TASK DIRECTIONS.
Check each line of the entries below for the word "computer", and copy out the ones that have it.

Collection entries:
==*==

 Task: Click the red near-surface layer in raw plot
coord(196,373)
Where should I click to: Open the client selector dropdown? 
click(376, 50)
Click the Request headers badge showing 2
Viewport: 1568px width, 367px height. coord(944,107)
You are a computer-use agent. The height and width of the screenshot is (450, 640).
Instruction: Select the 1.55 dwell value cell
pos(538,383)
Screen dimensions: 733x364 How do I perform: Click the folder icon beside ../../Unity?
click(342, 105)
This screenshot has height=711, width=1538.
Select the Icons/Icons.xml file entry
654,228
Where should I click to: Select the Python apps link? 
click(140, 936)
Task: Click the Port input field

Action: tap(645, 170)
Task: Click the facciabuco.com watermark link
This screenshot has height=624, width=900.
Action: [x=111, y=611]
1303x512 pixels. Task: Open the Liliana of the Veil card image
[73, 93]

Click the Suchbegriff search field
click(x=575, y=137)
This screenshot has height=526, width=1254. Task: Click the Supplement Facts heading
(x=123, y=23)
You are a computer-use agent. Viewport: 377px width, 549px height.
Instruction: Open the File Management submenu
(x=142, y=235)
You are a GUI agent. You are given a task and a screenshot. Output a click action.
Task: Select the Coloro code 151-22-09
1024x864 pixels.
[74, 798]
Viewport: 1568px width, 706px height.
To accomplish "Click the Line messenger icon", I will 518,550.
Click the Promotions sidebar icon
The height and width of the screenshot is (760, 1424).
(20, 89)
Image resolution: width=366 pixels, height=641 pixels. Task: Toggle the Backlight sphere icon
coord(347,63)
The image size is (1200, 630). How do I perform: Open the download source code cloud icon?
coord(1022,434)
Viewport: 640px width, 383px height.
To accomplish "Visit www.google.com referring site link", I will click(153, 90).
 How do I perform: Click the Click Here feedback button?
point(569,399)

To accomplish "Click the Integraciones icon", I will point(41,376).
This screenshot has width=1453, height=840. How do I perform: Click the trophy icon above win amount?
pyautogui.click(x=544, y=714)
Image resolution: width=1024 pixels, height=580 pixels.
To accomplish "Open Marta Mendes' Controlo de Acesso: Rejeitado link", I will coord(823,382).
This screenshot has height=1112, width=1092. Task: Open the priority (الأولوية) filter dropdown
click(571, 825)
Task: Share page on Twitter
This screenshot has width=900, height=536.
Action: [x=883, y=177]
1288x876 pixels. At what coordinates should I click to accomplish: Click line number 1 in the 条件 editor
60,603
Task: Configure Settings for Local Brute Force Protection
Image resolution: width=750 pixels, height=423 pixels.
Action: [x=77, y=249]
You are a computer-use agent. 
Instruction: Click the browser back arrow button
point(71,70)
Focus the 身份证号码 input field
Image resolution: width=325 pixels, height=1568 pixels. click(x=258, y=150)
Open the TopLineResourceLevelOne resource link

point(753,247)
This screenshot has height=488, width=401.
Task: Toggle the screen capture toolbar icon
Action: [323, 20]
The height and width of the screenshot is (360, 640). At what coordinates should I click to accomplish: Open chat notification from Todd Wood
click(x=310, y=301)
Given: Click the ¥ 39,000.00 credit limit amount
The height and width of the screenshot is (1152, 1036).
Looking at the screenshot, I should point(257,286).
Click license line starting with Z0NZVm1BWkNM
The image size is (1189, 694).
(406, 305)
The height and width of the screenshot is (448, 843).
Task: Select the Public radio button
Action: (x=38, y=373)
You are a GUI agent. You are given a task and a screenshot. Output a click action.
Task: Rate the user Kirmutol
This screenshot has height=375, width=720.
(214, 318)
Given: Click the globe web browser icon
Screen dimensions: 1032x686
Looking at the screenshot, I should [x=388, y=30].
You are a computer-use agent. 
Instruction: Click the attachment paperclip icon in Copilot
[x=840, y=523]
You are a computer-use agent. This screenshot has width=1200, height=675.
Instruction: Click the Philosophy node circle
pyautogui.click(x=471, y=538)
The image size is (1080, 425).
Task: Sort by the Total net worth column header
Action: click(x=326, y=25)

==*==

WRITTEN RESPONSE.
You are a computer-use agent. The height and width of the screenshot is (450, 640).
You are a computer-use agent. Viewport: 377px width, 549px height.
You are a computer-use agent. 
You are a computer-use agent. 
You are a computer-use agent. This screenshot has width=1200, height=675.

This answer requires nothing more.